TEXTO DE ORIGEM:
⟨

O acontecimento foi comunicado ao rei Alfonso II o Casto, que muito impressionado com a notícia, realizou a primeira peregrinação até os restos de Santiago, onde ordenou que construíssem uma igreja para alojar os devotos que já começavam a surgir de todas as partes, atraídos pelo descobrimento.

Rapidamente, começou a estender-se a notícia, e a vinda de pessoas até o local do descobrimento era cada dia maior. Ao redor da igreja se construiram conventos, pousadas, lojas, hospitais e mansões. Pouco a pouco se foi levantando uma cidade. Nasceu assim Compostela, quem muitos dizem significar “campo de estrelas”, ou provém do latim compositum tellus, que significa espaço construído.

⟩

SEÇÃO DE DADOS:
⟨

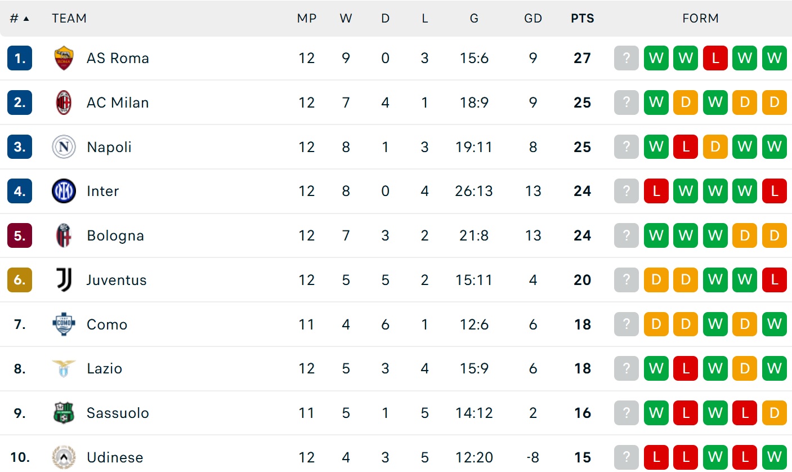
Task: Sort standings by PTS column header
Action: click(582, 18)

⟩

Segundo o texto sobre Compostela, o que o rei Alfonso II ordenou que construíssem junto aos restos de Santiago? Baseie-se somente no texto sobre Compostela.

RESPOSTA ABAIXO: Uma igreja para alojar os devotos que já começavam a surgir de todas as partes.